O exemplo mostra um grau de inconsistência na organização da busca e sua classificação. Já vimos isso na busca por temas e o fenômeno se repete na busca por autor.

Na Saraiva a pesquisa por “Silveira, maria josé” retorna 21 títulos. Não inclui as traduções, mas apresenta como autora uma tradução publicada na antiga Marco Zero (a original, na qual éramos os editores, com o Márcio Souza), de O Papalagui, livro que tem autor e foi traduzido pela Maria José. Outra curiosidade no site da Saraiva: o livro “Uma Amizade Improvável”, escrito pela Maria José em parceria com Ivana de Arruda Leite e Índigo, aparece com o sinal “avise quando estiver disponível”, sem a possibilidade de encomenda. O livro, editado pela Ática, aparece como disponível no site da Cultura, juntamente com outro livro publicado pela mesma editora. Esse livro, “Cabeça de Garota” sofre do mesmo mal que o “Voo da Arara Azul”: aparece duas vezes, a primeira edição como “esgotada no fornecedor”.

Que conclusões se pode tirar disso tudo?

Consegui alguns formulários de envio dos dados de livros das editoras para as livrarias, inclusive o da Saraiva. Mas não o da Cultura. Por isso não vou analisar nem comparar esses formulários. O fato é que a tônica dominante é a da dispersão e inconsistência das informações. As editoras elaboram seus catálogos e possuem mecanismos de envio das informações para as livrarias e distribuidoras basicamente em duas situações: a) no momento do lançamento do livro, os famosos “releases”, que muitas vezes são os mesmos enviados à imprensa, com as informações gerais sobre o livro; b) quando há mudança no preço de capa.
□ □ □
#### [Instruções do exercício]
Copie o texto de referência na íntegra, sem nenhuma alteração. A listagem que vem a seguir constitui material independente do texto de referência.

#### [Dados fornecidos]
□ □ □
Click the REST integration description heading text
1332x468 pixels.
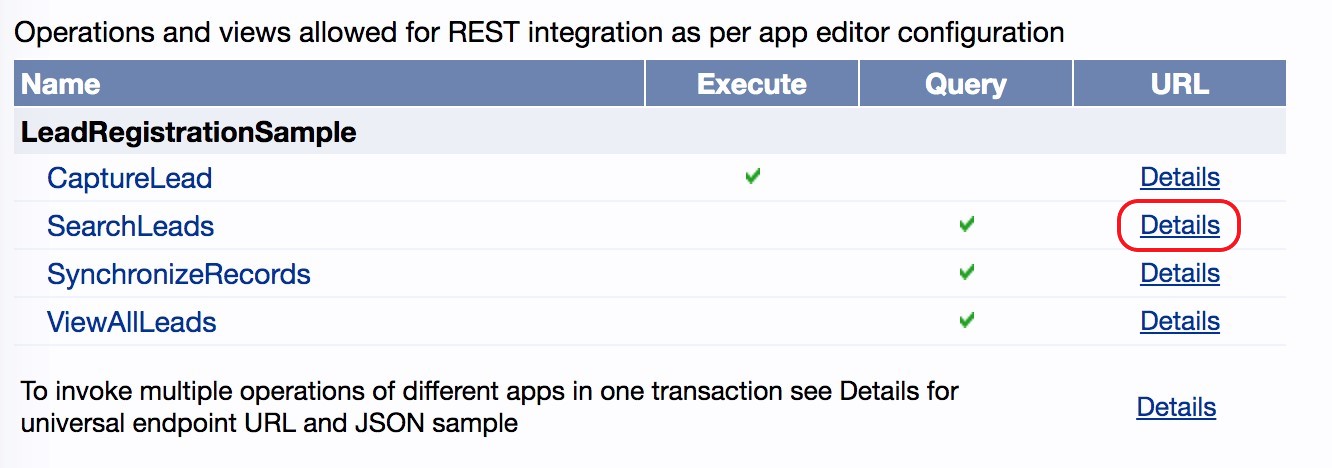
□ □ □
#### [Resposta do exercício]
O exemplo mostra um grau de inconsistência na organização da busca e sua classificação. Já vimos isso na busca por temas e o fenômeno se repete na busca por autor.

Na Saraiva a pesquisa por “Silveira, maria josé” retorna 21 títulos. Não inclui as traduções, mas apresenta como autora uma tradução publicada na antiga Marco Zero (a original, na qual éramos os editores, com o Márcio Souza), de O Papalagui, livro que tem autor e foi traduzido pela Maria José. Outra curiosidade no site da Saraiva: o livro “Uma Amizade Improvável”, escrito pela Maria José em parceria com Ivana de Arruda Leite e Índigo, aparece com o sinal “avise quando estiver disponível”, sem a possibilidade de encomenda. O livro, editado pela Ática, aparece como disponível no site da Cultura, juntamente com outro livro publicado pela mesma editora. Esse livro, “Cabeça de Garota” sofre do mesmo mal que o “Voo da Arara Azul”: aparece duas vezes, a primeira edição como “esgotada no fornecedor”.

Que conclusões se pode tirar disso tudo?

Consegui alguns formulários de envio dos dados de livros das editoras para as livrarias, inclusive o da Saraiva. Mas não o da Cultura. Por isso não vou analisar nem comparar esses formulários. O fato é que a tônica dominante é a da dispersão e inconsistência das informações. As editoras elaboram seus catálogos e possuem mecanismos de envio das informações para as livrarias e distribuidoras basicamente em duas situações: a) no momento do lançamento do livro, os famosos “releases”, que muitas vezes são os mesmos enviados à imprensa, com as informações gerais sobre o livro; b) quando há mudança no preço de capa.